Recent research published as part of a Doctoral thesis by Ingegerd Backlund, researcher at the Swedish University of Agricultural Sciences in Umeå, concludes that many oil-based products could actually be manufactured from forest raw materials. Examples of substances that can be manufactured with forest raw materials include plastics, vehicle fuels, chemicals and pharmaceuticals. The forest raw materials for such products can conveniently be harvested from dense Swedish lodgepole pine forests, with much less environmental impact than harvesting fossil fuels.
The research has shown that it is possible to extract tons of biobased waxes, fats, resins and other substances from a single hectare of pine forest.
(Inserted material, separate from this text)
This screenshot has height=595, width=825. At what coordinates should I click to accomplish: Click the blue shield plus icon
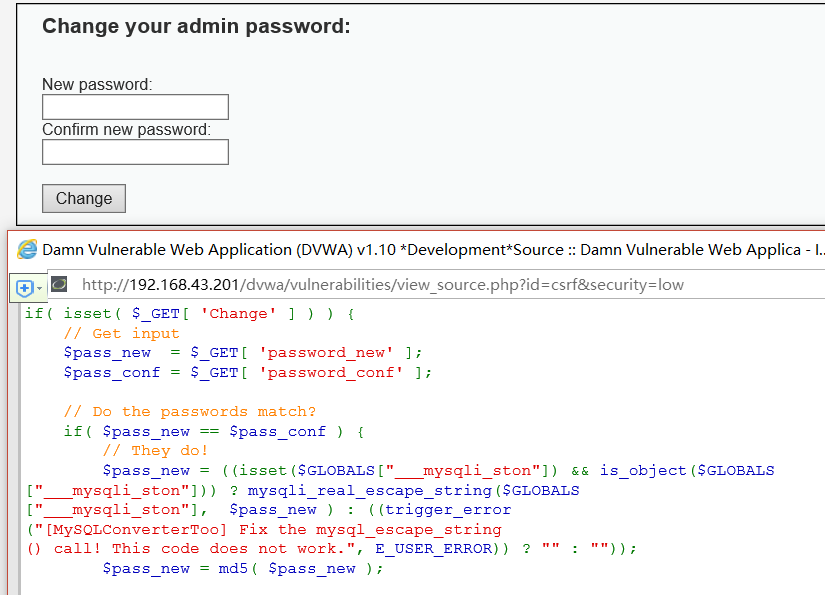click(25, 288)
For lodgepole pine, 20 percent of the substances in the tree can be extracted, and the pine needles can be used to extract raw materials for the pharmaceuticals industry. Between 2 and 3 tons of useful raw materials can be extracted from a single hectare of 30 year-old forest. The remaining biomass can be either combusted as fuel to generate energy, or be sent to a paper pulp mill for processing, to ensure there is no waste.
Gävleborg is Sweden’s most forested region with 79 percent of its area covered by forest. The region has a long history of environmentally sound forest management and is home to very high quality timber. Pine oil is already manufactured in Gävleborg from local forests.